Background: Ketamine has been reported to exert rapid and sustained antidepressant
effects in patients with depression, including patients with treatment-resistant depression. However,
ketamine has several drawbacks such as psychotomimetic/dissociative symptoms, abuse potential and
neurotoxicity, all of which prevent its routine use in daily clinical practice.
Methods: Therefore, development of novel agents with fewer safety and usage concerns for the
treatment of depression has been actively investigated. From this standpoint, searching for active
substances (stereoisomers and metabolites) and agents acting on the N-methyl-D-aspartate (NMDA)
receptor have recently gained much attention.
Results: The first approach includes stereoisomers of ketamine, (R)-ketamine and (S)-ketamine.
Although (S)-ketamine has been considered as the active stereoisomer of racemic ketamine, recently,
(R)-ketamine has been demonstrated to exert even more prolonged antidepressant effects in animal
models than (S)-ketamine. Moreover, ketamine is rapidly metabolized into several metabolites, and
some metabolites are speculated as being active substances exerting antidepressant effects. Of such
metabolites, one in particular, namely, (2R,6R)-hydroxynorketamine, has been reported to be
responsible for the antidepressant effects of ketamine. The second approach includes agents acting on
the NMDA receptor, such as glycine site modulators and GluN2B subunit-selective antagonists.
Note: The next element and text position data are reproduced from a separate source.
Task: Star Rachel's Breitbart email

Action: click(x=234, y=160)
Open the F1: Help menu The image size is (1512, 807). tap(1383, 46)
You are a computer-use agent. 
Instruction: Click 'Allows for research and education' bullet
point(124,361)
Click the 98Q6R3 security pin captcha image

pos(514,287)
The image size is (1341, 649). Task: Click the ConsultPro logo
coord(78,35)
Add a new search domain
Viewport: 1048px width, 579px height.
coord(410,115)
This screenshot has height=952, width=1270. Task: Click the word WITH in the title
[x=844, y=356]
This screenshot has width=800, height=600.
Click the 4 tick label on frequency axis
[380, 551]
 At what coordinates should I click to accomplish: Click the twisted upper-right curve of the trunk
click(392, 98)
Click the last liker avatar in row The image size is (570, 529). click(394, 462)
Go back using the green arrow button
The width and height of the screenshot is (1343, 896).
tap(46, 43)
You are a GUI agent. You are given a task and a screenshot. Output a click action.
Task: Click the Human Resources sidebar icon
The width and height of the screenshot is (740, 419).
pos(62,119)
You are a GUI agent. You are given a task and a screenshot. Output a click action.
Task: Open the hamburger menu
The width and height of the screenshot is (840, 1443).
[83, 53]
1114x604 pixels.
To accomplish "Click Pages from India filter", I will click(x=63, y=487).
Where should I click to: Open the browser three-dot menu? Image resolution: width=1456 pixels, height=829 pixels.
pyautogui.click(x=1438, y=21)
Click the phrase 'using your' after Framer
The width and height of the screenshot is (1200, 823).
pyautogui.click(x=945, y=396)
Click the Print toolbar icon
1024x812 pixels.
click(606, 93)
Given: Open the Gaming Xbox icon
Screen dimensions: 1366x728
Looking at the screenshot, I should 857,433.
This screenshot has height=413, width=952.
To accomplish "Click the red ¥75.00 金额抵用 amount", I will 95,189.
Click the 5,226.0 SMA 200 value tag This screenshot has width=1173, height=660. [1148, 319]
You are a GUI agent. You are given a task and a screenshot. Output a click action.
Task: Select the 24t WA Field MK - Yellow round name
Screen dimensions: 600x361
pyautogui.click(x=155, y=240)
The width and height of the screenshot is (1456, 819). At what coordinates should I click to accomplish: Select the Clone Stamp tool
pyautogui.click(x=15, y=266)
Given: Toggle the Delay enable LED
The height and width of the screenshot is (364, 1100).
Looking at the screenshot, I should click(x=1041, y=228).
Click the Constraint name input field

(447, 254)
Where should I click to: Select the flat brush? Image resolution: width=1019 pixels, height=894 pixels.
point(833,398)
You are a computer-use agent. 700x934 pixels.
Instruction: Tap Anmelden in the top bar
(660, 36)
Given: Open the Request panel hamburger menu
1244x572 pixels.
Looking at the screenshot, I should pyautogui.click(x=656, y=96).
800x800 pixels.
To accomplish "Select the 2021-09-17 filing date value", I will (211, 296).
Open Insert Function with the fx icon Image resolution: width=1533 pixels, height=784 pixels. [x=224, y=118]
These agents have been tested in patients with treatment-resistant depression, and have been found to
exhibit rapid antidepressant effects like ketamine.
Conclusion: The above approaches may be useful to overcome the drawbacks of ketamine.
Elucidation of the mechanisms of action of ketamine may pave the way for the development of
antidepressant that are safer, but as potent and rapidly acting as ketamine.